Earlier this week we looked at the Aussie Dollar – not least because there were some important news releases due in Australia. At the time we suggested that the audusd pair was preparing to break out on the daily chart to test the 1.0600 price region once again, and indeed in this morning’s trading session this is precisely what has happened.
One of the underlying drivers for this move higher was the hammer price bar of 4th January and consequent isolated pivot low which was formed in the 1.0400 price region which gave the pair some much needed momentum. This is also reinforced the previous pivot posted in late December at the 1.0350 price point.
Yesterday’s price action was significant, not so much in terms of the trading range which was narrow on the day, but in terms of the changes which occurred as a result.
First, the daily trend transitioned from congestion (white dots) to bullish green dots.

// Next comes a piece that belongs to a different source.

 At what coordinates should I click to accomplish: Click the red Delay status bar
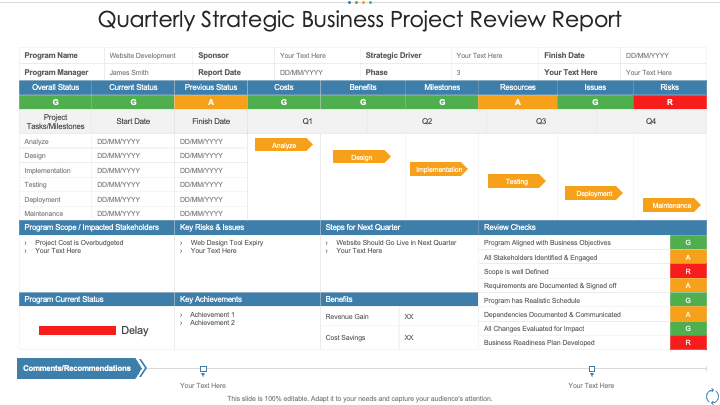point(77,330)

Second, our heatmap also transitioned from dark green to bright green, confirming this positive view.
Finally, volume on the daily chart has remained firmly bullish since early January and is rising gently, all supportive of a move higher. The three day trend and volume is both white & in congestion, and once this transitions through to bullish then expect to see the pair break higher and through the strong resistance which is now immediately ahead in the 1.0600 price zone.In today’s trading the pair has already tested this region once and at the time of writing is trading at 1.0578. If the 1.06 price point is breached with a clear break and hold, then this will supply a substantial platform of price support which will see the pair move higher still with 1.0800 the next immediate target, last seen in February 2012 and from there a short hop to the 1.1 level of 2011.